La Cité Sirène (extrait)
I
« Oulva, la turbine ! Magne-toi
la dershka, vite ! »
Pas besoin de lui dire.
De haut en bas, les doigts assombris
de suie s’affairaient. Plongés aux entrailles de l’engin, ils maintenaient la
lutte. Le moteur à lucioles lui, crachait avec entrain. Sa révolte était forte.
Dans un concert de bruissements, il mollardait son fiel à tout va, en direction
de l’air libre. Le visage de l’adolescente en était recouvert. Sans relâcher la
pression, elle ignora de son mieux les coulées de lumière liquide qui lui
beurraient les joues.
La voix velue de Persoq résonna
depuis le cockpit.
« Une minute avant l’heure du
Chant ! Je te jure que si on loupe le démarrage, je te coupe les rations
pour la semaine ! »
Coup de clé. Le crachin du moteur
hésita, puis se changea en ronronnement. Ils étaient prêts ! Soulagée, Oulva
détendit les épaules et s’allongea au sol. Il ne fallait pas manquer ce moment.

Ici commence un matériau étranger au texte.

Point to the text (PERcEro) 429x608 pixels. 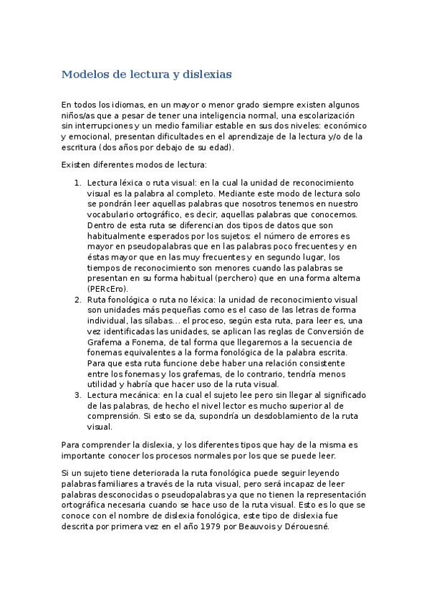point(107,288)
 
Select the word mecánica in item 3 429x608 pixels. point(137,394)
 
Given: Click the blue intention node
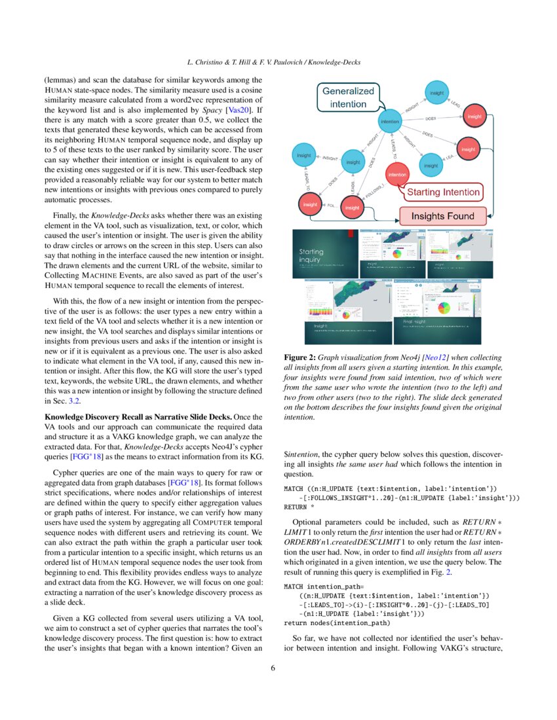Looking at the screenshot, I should tap(391, 121).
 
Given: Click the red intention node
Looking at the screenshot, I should tap(397, 175).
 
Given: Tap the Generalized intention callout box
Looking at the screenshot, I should tap(348, 98).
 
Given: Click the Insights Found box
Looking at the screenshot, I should tap(442, 216).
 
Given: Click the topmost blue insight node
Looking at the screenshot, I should tap(436, 93).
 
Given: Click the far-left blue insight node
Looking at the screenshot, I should tap(303, 155).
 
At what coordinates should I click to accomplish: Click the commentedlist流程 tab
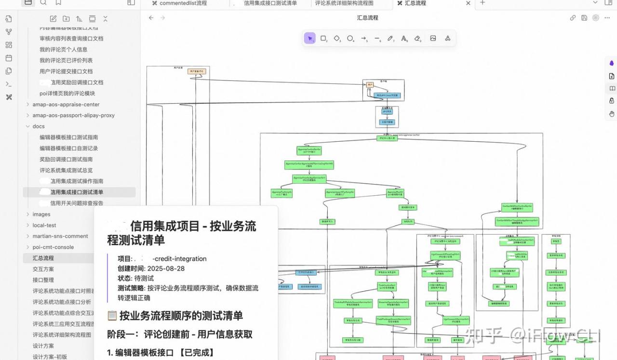pyautogui.click(x=183, y=3)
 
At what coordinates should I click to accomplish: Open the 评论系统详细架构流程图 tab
pyautogui.click(x=344, y=3)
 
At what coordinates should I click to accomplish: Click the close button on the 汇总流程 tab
pyautogui.click(x=468, y=3)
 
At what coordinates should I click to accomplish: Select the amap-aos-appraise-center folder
pyautogui.click(x=66, y=105)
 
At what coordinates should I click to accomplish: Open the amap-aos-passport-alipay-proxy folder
pyautogui.click(x=73, y=116)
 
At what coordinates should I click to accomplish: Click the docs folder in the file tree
pyautogui.click(x=39, y=126)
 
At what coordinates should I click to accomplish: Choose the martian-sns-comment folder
pyautogui.click(x=60, y=236)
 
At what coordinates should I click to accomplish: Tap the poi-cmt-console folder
pyautogui.click(x=53, y=247)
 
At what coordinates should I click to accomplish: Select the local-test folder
pyautogui.click(x=44, y=226)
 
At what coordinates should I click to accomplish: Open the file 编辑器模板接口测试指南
pyautogui.click(x=68, y=137)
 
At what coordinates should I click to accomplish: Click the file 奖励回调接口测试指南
pyautogui.click(x=66, y=160)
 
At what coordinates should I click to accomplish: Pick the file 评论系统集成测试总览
pyautogui.click(x=66, y=171)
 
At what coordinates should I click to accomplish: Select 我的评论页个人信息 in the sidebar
pyautogui.click(x=63, y=50)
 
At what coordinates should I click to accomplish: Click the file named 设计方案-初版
pyautogui.click(x=50, y=357)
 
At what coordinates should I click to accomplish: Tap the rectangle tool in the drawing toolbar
pyautogui.click(x=323, y=39)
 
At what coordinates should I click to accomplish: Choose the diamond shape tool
pyautogui.click(x=337, y=39)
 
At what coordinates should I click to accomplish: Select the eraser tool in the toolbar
pyautogui.click(x=417, y=39)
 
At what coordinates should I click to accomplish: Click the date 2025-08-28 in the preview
pyautogui.click(x=166, y=268)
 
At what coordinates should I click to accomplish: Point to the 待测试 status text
pyautogui.click(x=144, y=278)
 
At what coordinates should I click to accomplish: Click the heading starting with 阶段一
pyautogui.click(x=180, y=334)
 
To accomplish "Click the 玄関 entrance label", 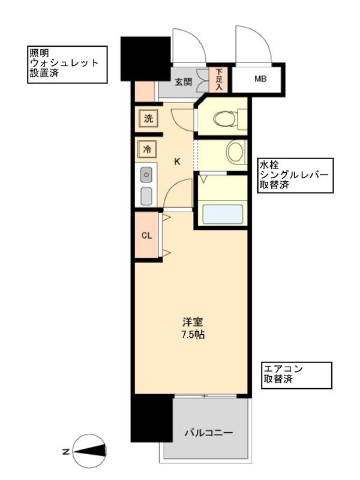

Progresser dans l’immense Cité n’était possible qu’une fois par jour. Soixante
minutes. Un seul tour de cadran. Le garage mouvant fit une embardée.
« Accroche ta salopette, la
naine !»
Oulva n’avait jamais compris
l’agressivité de Persoq. Le patron déballait les insultes comme un vendeur de
bazar, sans finalité aucune. Une personnalité « rude mais honnête », disaient
les prêtres. Mais c’était faux. Devant Oulva, Persoq se comportait comme un
con. Avec les clients aussi. Avec le Baron
et ses nobles également, à condition qu’ils aient le dos tourné. Sa catégorie
de connerie ? Méchant poids lourd ! Soixante-quinze kilos de bêtise pure.
Par chance, Persoq était d’une méchanceté simple. Inconsistante. Ce qui
changeait tout. Car jamais le garagiste n’avait touché son employée. Jamais il
ne l’avait abandonnée dans les dédales, kilométriques et déstructurés, de la
Cité-Sirène. Aux yeux de la jeune boréale, c’était déjà bien. Presque enviable.
Son quotidien puait le terne, mais au moins, elle avançait.
Il y eut un instant de vide. Sous
la cloche du réacteur, les lucioles murmuraient. Toujours étendue à terre, la
mécanicienne laissa ses muscles s’apaiser. Les secondes coulèrent en traversant
le monde. Paisibles.
Puis, d’un coup, le silence fut
percé. Absorbé par l’harmonie. Oulva frémit. C’était l’heure de la Voix !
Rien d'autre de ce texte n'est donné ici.